The literature reviews will provide an entry into the relevant literature that will serve dual purposes. First, they will ensure that the projects develop with a comprehensive understanding of what has previously been done. Second, they will provide a low-cost way for scholars on the other projects to gain necessary background to contribute to the intellectual development of work that might be outside their central area of expertise. The goal of these reviews will be to highlight the research projects that are feasible and that seem likely to have the most significant intellectual payoff.

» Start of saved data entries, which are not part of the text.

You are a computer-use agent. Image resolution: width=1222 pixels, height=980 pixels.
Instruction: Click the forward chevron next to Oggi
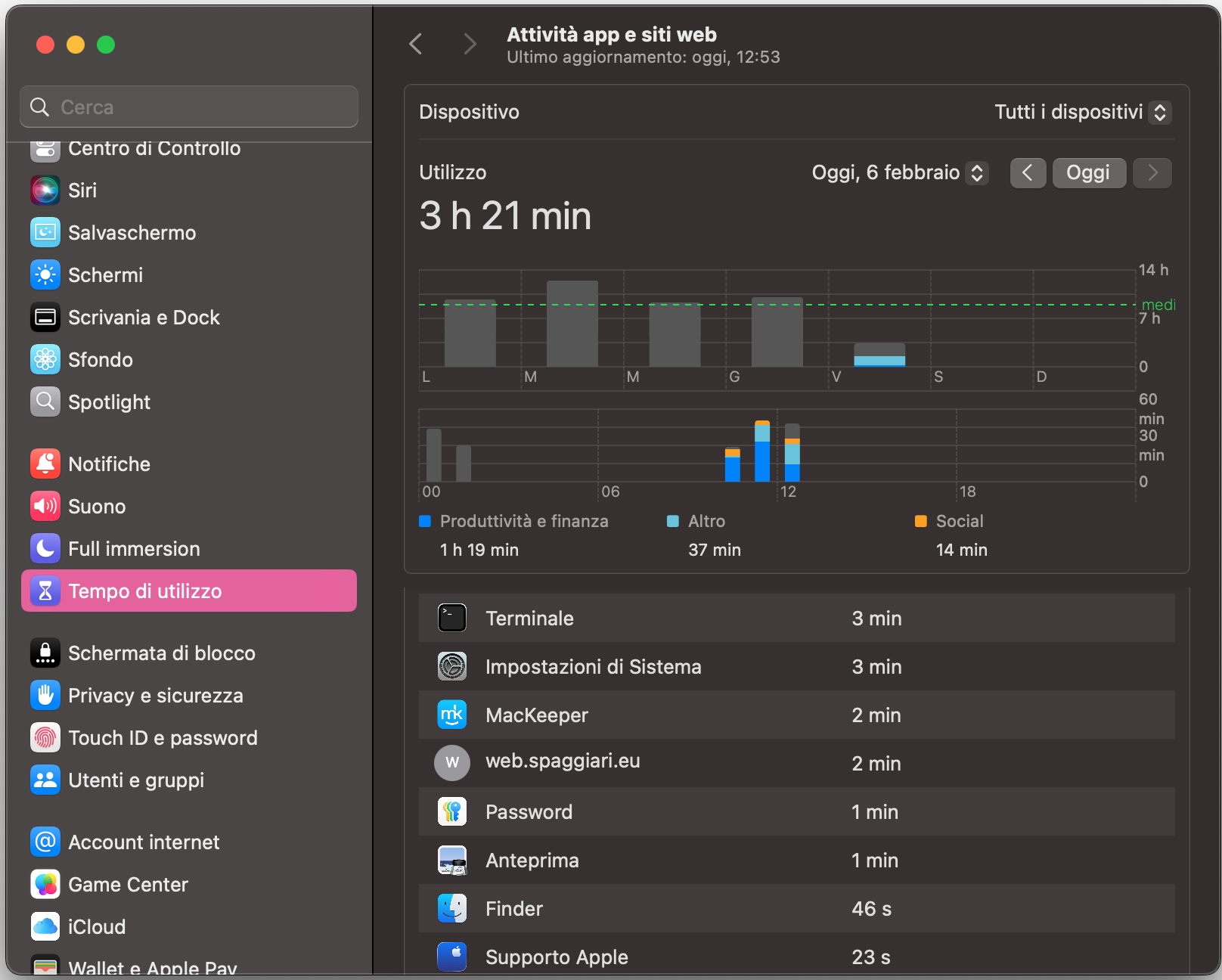click(1151, 172)
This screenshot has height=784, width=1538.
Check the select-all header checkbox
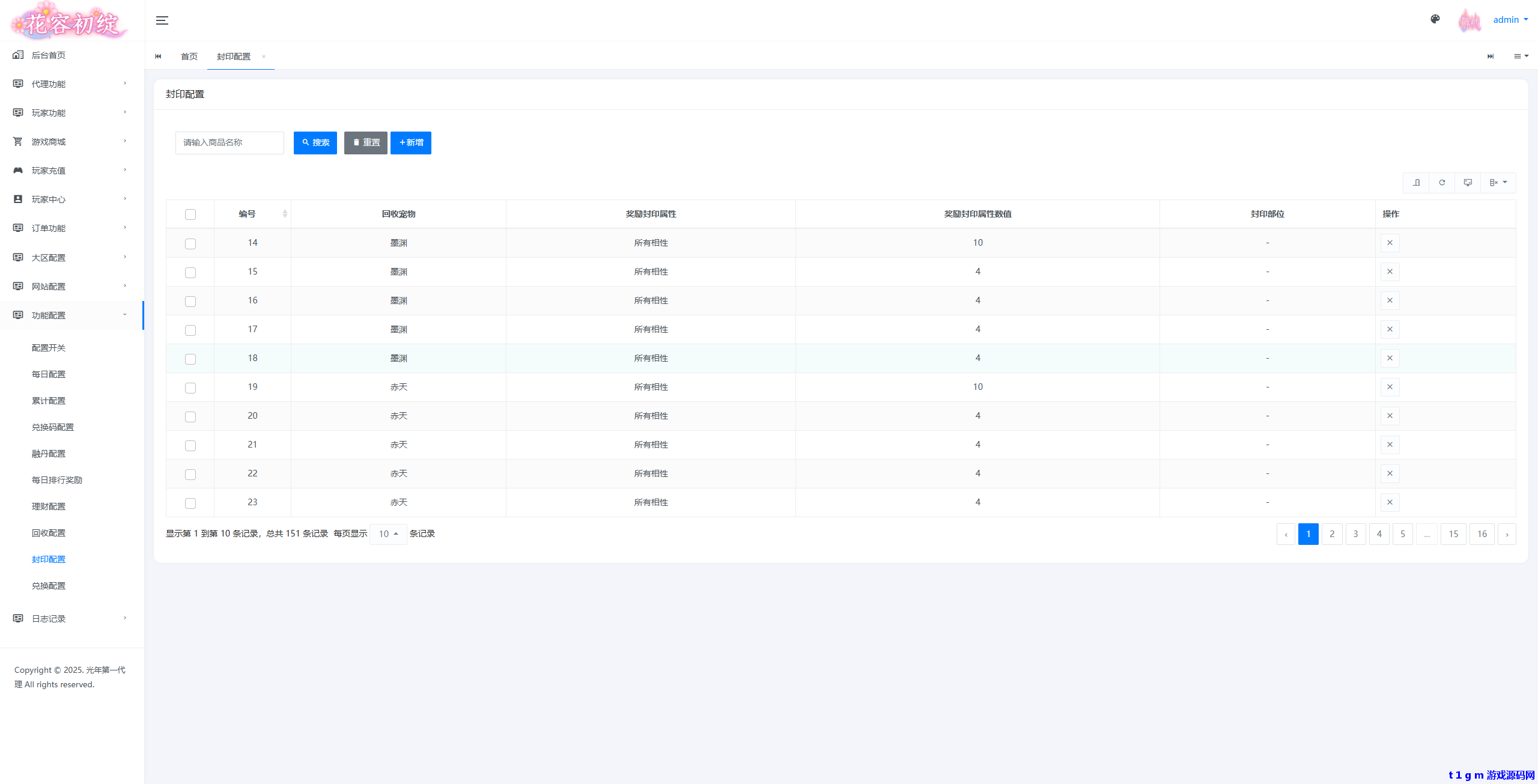tap(190, 214)
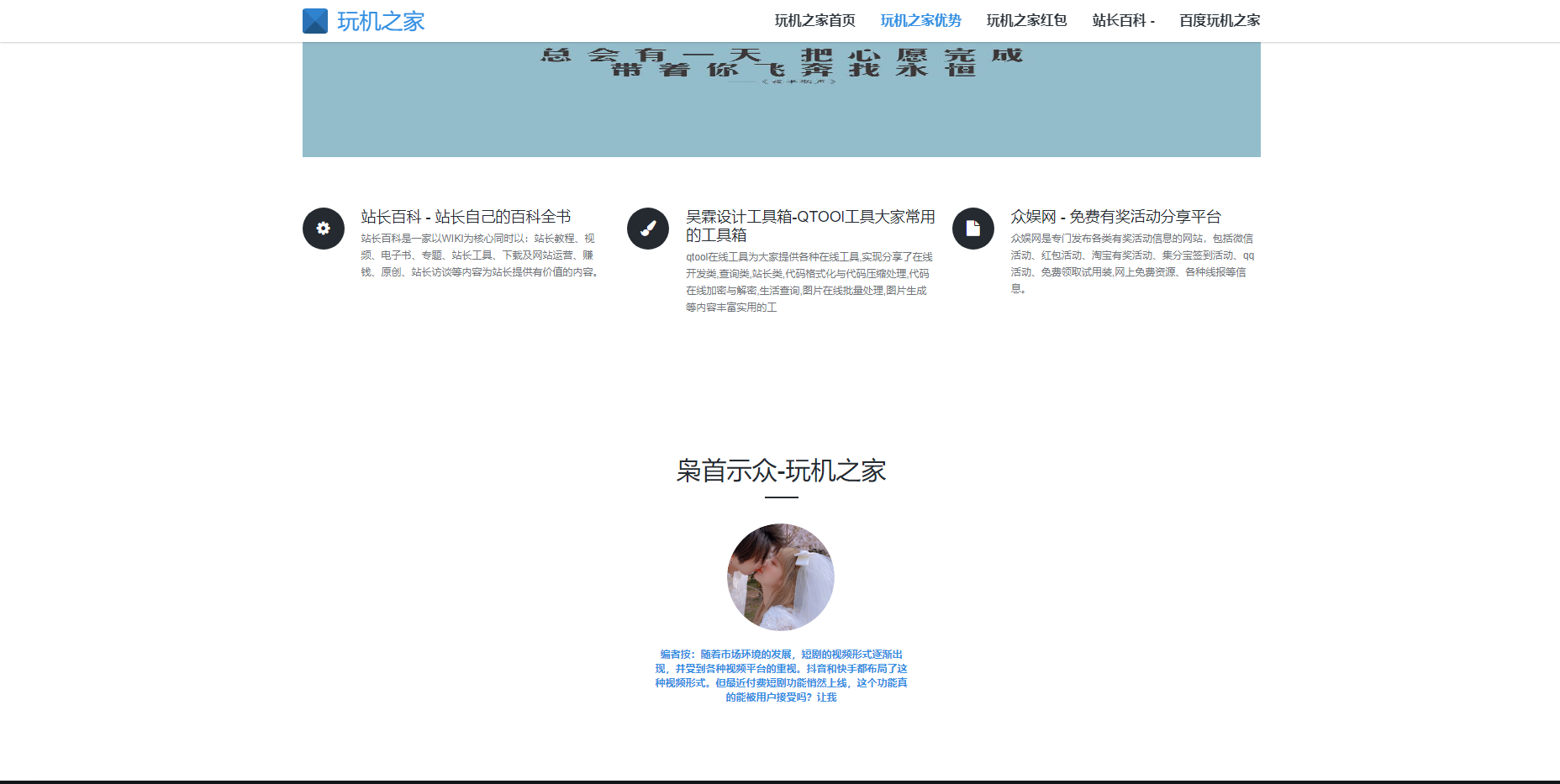Click the 玩机之家 blue logo icon
This screenshot has width=1560, height=784.
(315, 20)
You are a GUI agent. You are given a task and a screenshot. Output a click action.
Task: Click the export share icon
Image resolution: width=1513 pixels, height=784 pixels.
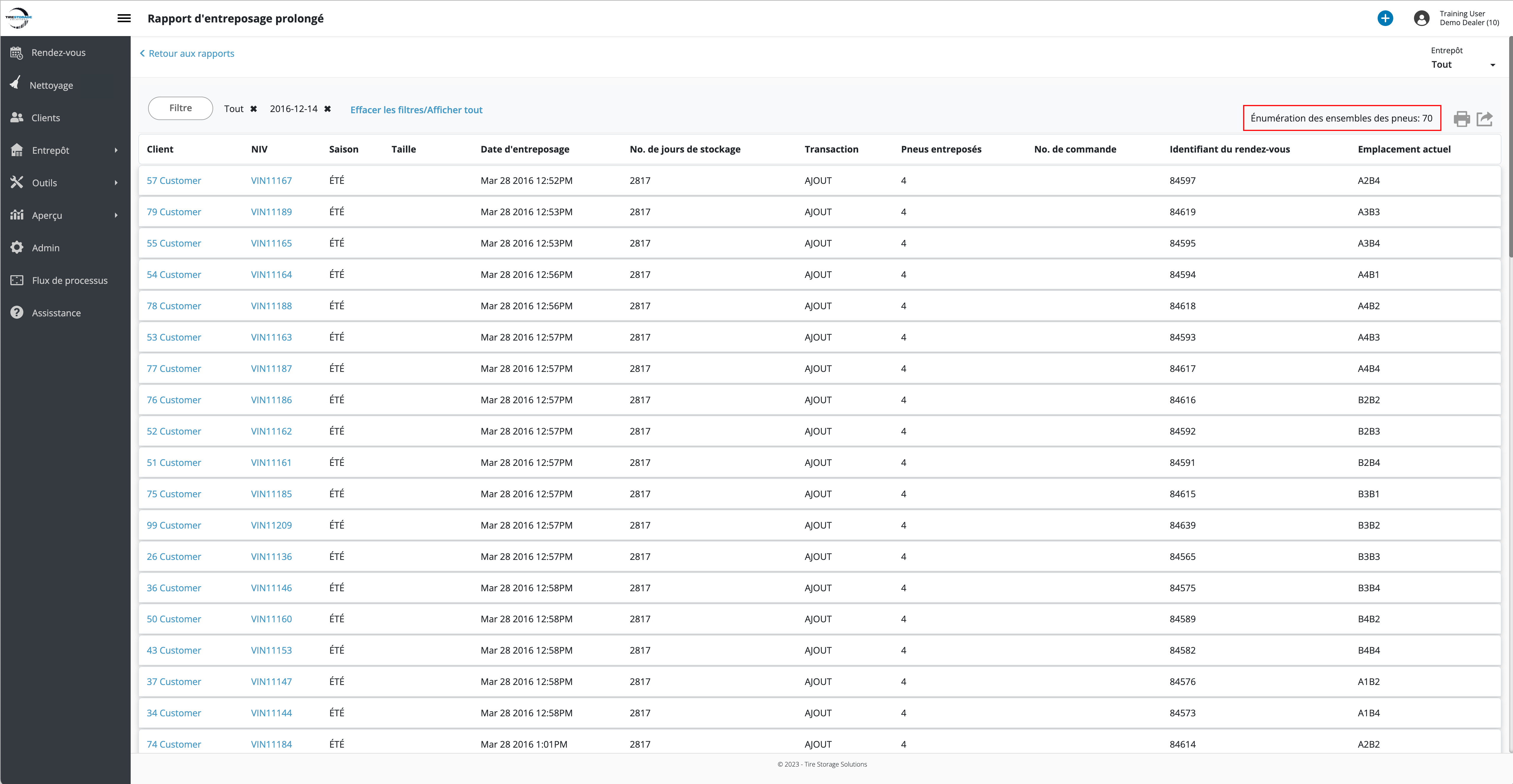(1485, 119)
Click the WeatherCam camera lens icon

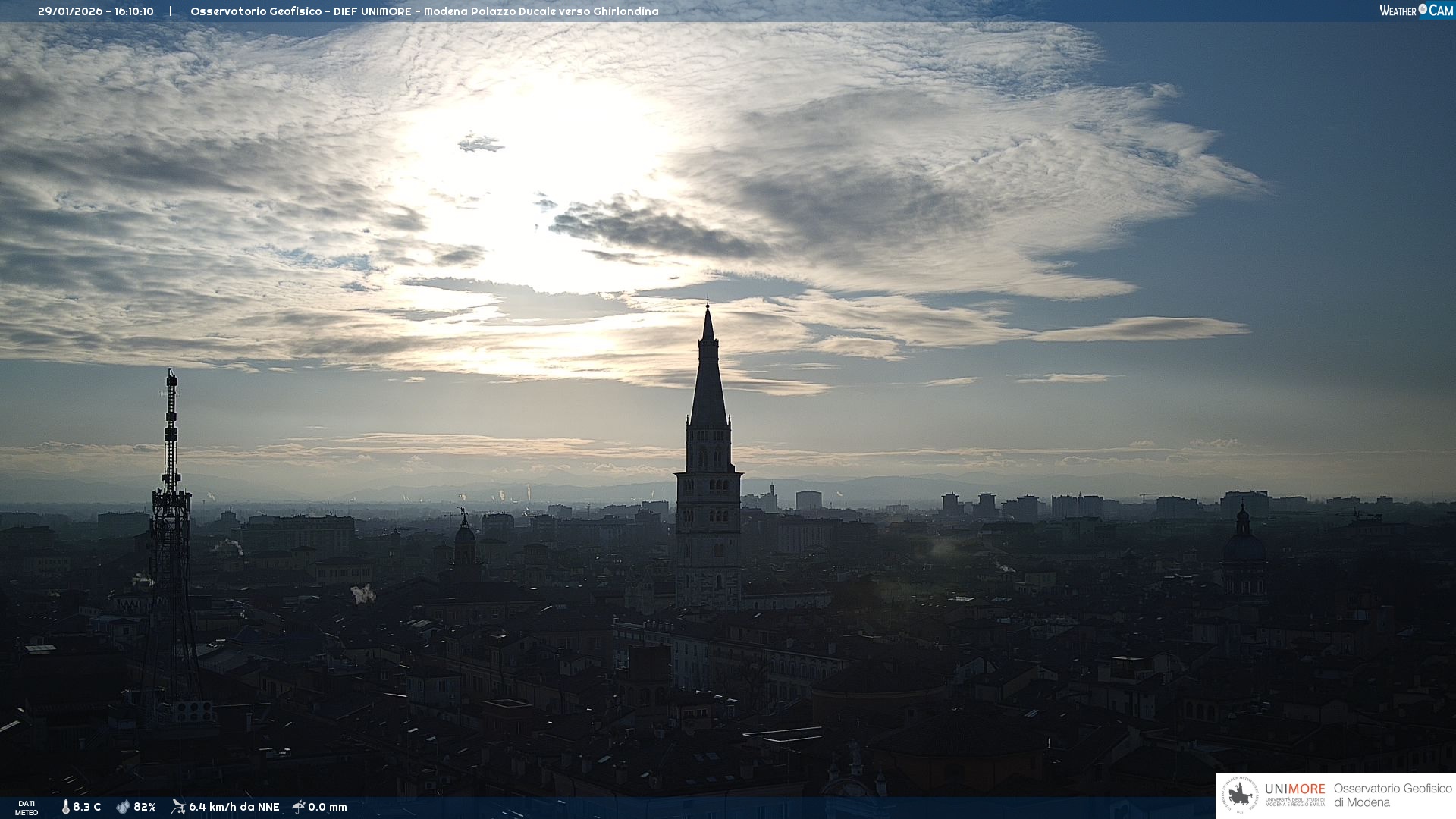coord(1423,9)
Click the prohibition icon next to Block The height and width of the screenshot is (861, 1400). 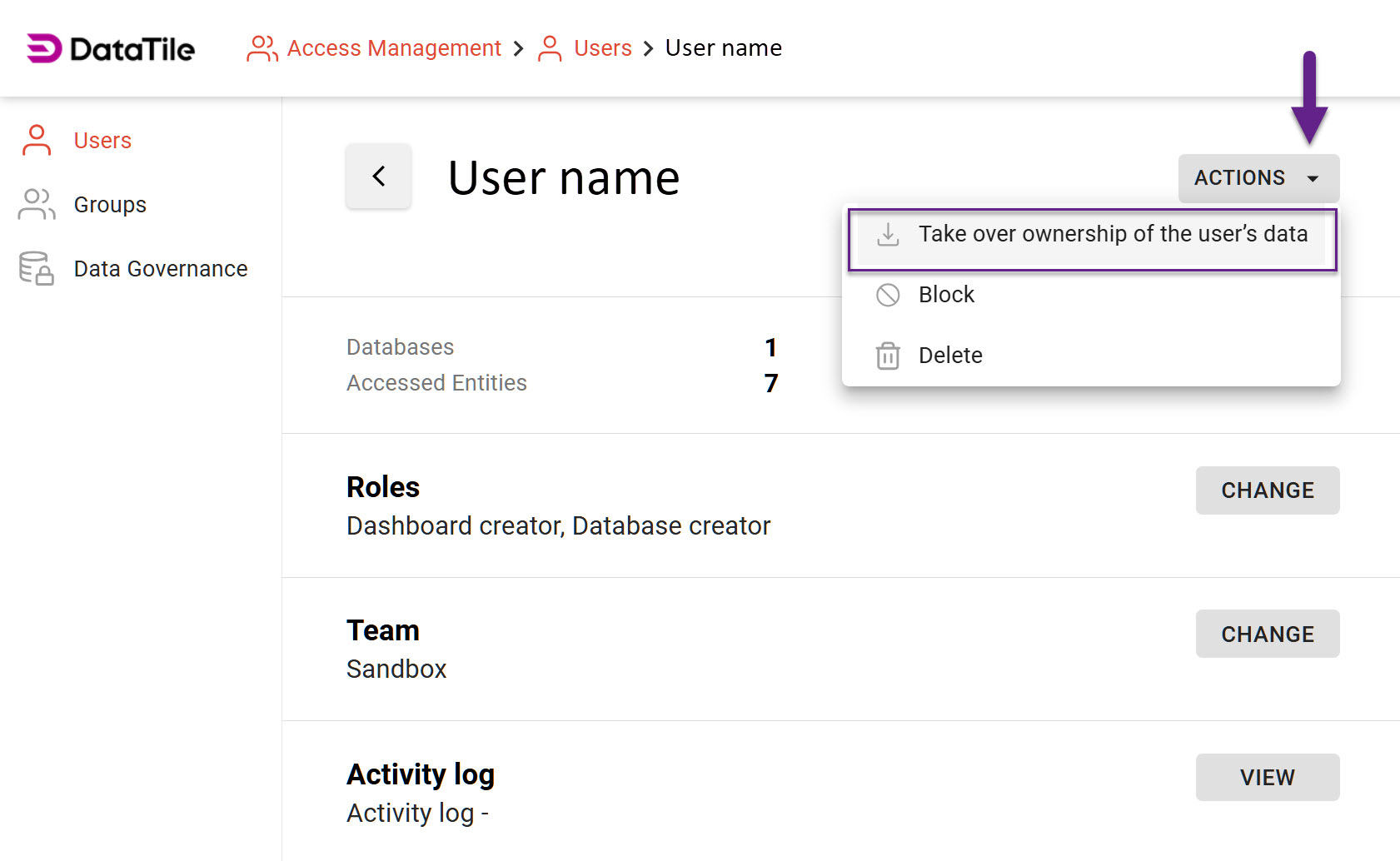click(888, 295)
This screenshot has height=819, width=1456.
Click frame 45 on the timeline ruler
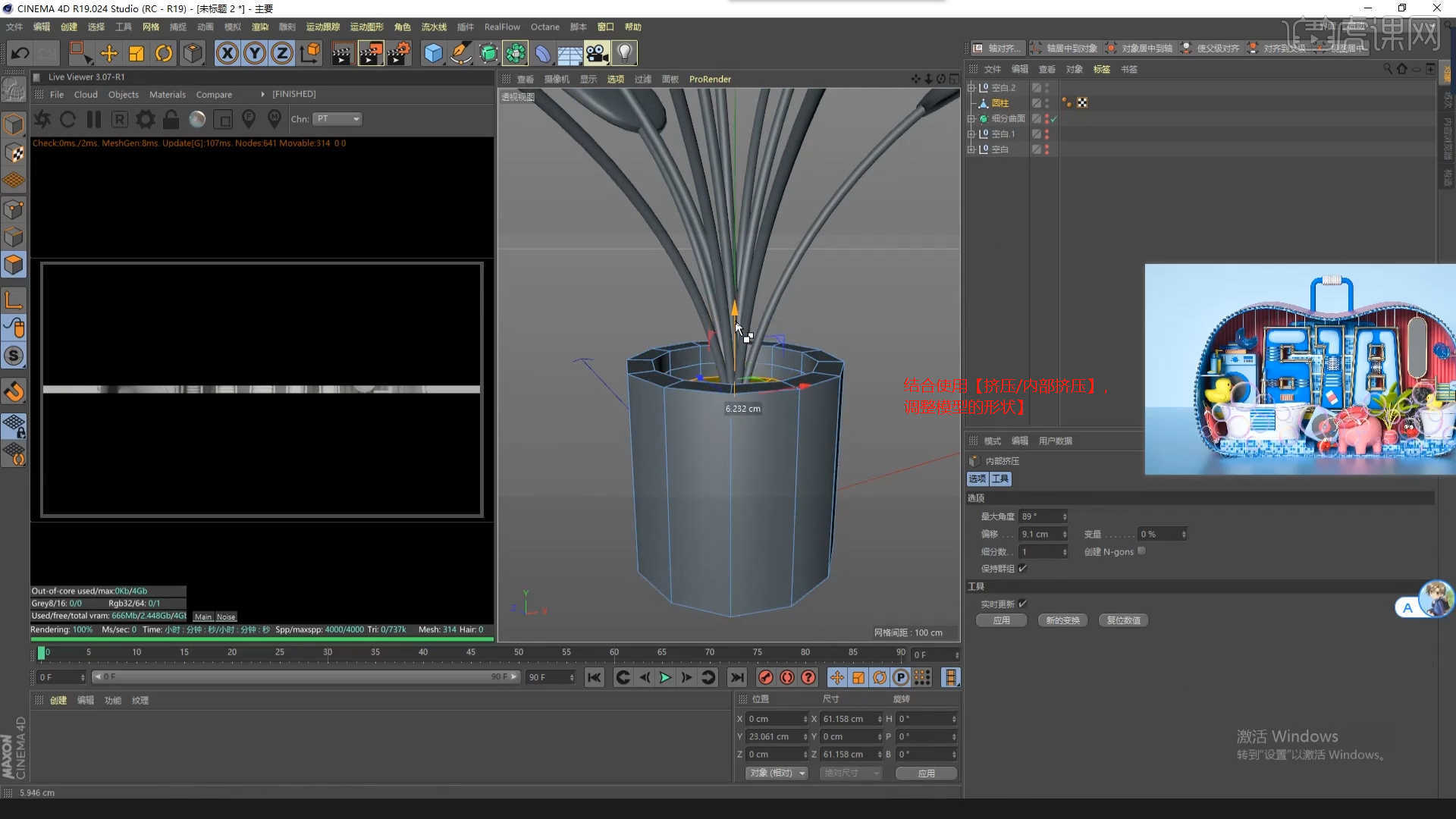coord(471,652)
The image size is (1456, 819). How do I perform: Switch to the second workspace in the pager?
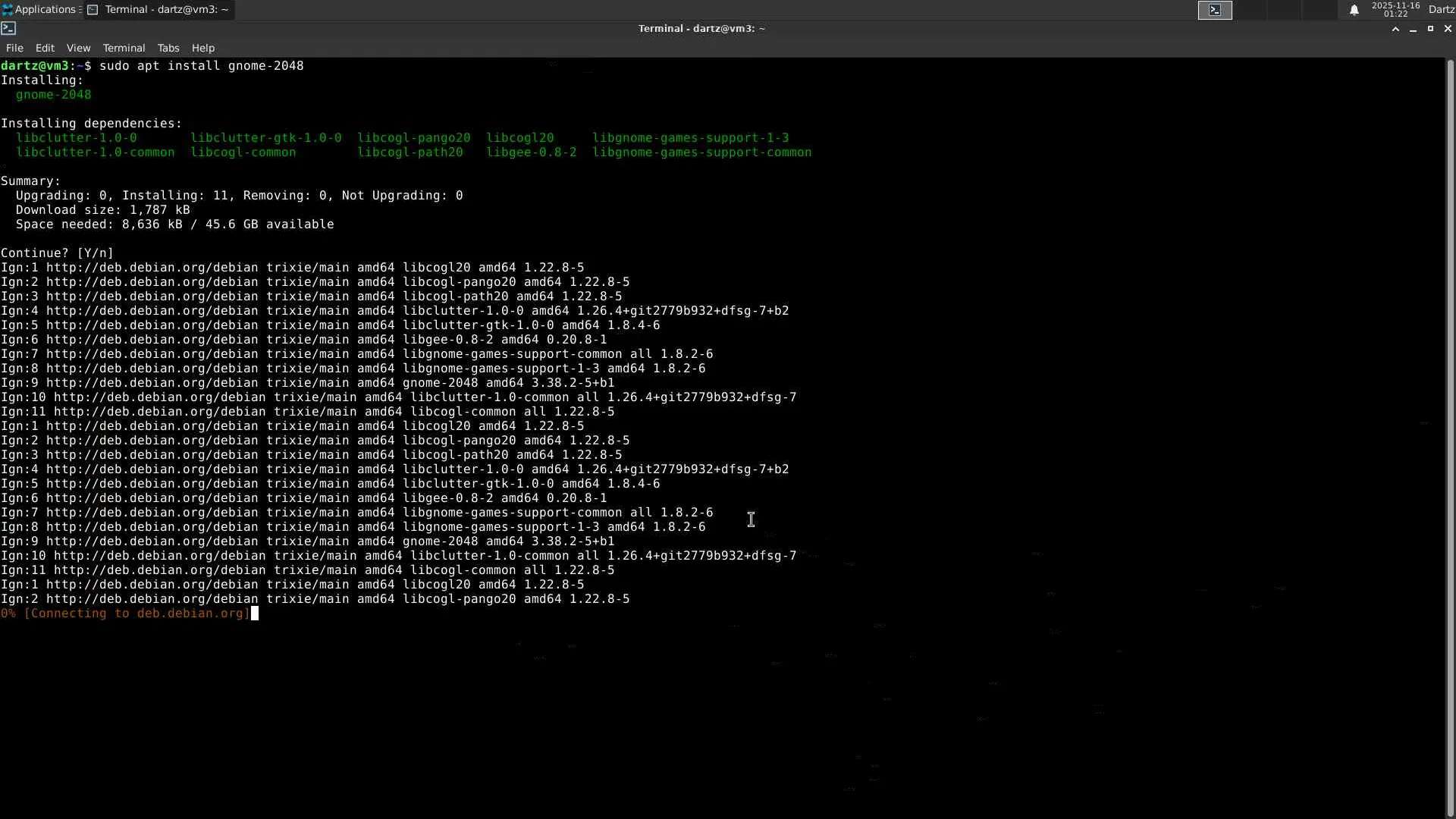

A major part of each proposal focuses on developing new, underexplored measures of economic inequality. Of course, an extraordinary number of measures can be generated for each of the topics under consideration. An important role for the larger group will be to serve as a sounding board, providing advice on which among possible measures are most salient and how different measures may have implications for issues that might lie outside the investigator's area of expertise. The tracking of such measures over time in an attempt to gain some perspective on the degree and pattern of change is another component of every project. Bringing these together in an attempt to learn whether the patterns are consistent or differ in some systematic way can lead to additional insights into the nature of the changing picture of economic inequality.
Causes, Consequences, and Remedies
The work on inequality in health access, utilization, and outcomes addresses a major consequence of economic inequality. A particularly innovative feature of this work focuses on geography, examining specific relationships that most strongly bind health outcomes and income inequality geographically. Focusing on geography will likely result in information that will tell us for whom to better target policy and program interventions to improve health and well-being in our society.
The proposal on educational attainment and inequality also has direct implications for the consequences of policy and potential remedies. High stakes testing, for example, may result in higher rates of school dropout, which in turn may affect the transition from secondary to post-secondary schools. These changes could have significant effects on the educational distribution of new cohorts as they complete schooling and enter adulthood. This too may affect intergenerational inequality.
The project documenting the evolution of a broad range of resources available to children will directly stimulate discussions of the question, "What factors are critical in providing a rich environment for children's success?" The work will explore the future implications of changes in the level and distribution of investments in children, which, given current trends, will undoubtedly provide a provocative set of results. The work will also have direct implications for a variety of policies related to education, health, and wealth that directly affect the resources available to children.